Requests
- a) According to the retablos exhibition text, what were the small Mexican votive paintings made on?
- b) Update the retablos exhibition text: rewrite the stretch from "The term retablo, from" through "of popular creativity." with "anonymous artists" changed to "unknown painters".

Excerpt provided
──────

Miracles on the Border: Retablos of Mexican Migrants to the United States
March 16-July 7, 2019
            This exhibition presents more than 50 Mexican retablos, folk paintings dedicated to Christ, the Virgin Mary or saints to commemorate a miraculous event. Vibrant and emotive, they span the entirety of the 20th century, serving as both historical documents and as public expressions of suffering, salvation, faith and family. The retablos on view were offered by Mexican migrants at churches and pilgrimage sites in western Mexico and the United States to record the difficulties of crossing the U.S.-Mexico border. They eloquently relate subjects of greatest concern to the migrants, from the difficulty of finding work or falling sick in a foreign land to the relief of returning home.

            The term retablo, from the Latin retro tabulum (behind the altar table), originally referred to painted depictions of saints or the Virgin that hung behind altars in Catholic churches in Europe and later in the Americas. In Mexico, reflecting traditions embedded in the culture by Spanish colonization, retablos came to denote the small paintings on tin placed as votive offerings in home altars, shrines or churches in gratitude for divine protection. Usually produced by anonymous artists but signed and dated by the supplicant, retablos flourished in Mexico in the 19th century. In the wake of the Mexican Revolution (1910-20), the muralist Diego Rivera called retablos the "one true and present pictorial expression of the Mexican people" and promoted them as public manifestations of popular creativity.

──────

Dataset extract
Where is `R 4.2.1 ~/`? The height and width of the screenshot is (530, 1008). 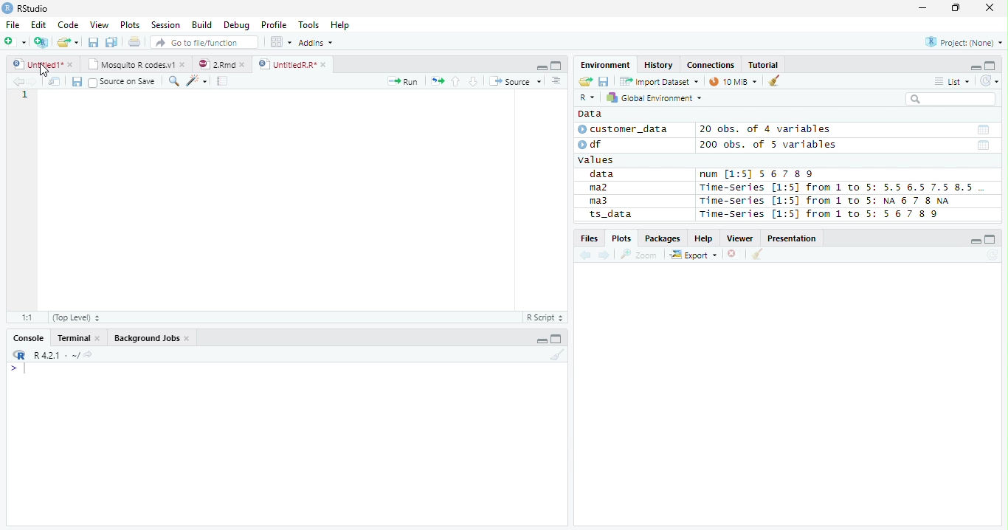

──────

Outputs by task
- a) Tin

- b)
The term retablo, from the Latin retro tabulum (behind the altar table), originally referred to painted depictions of saints or the Virgin that hung behind altars in Catholic churches in Europe and later in the Americas. In Mexico, reflecting traditions embedded in the culture by Spanish colonization, retablos came to denote the small paintings on tin placed as votive offerings in home altars, shrines or churches in gratitude for divine protection. Usually produced by unknown painters but signed and dated by the supplicant, retablos flourished in Mexico in the 19th century. In the wake of the Mexican Revolution (1910-20), the muralist Diego Rivera called retablos the "one true and present pictorial expression of the Mexican people" and promoted them as public manifestations of popular creativity.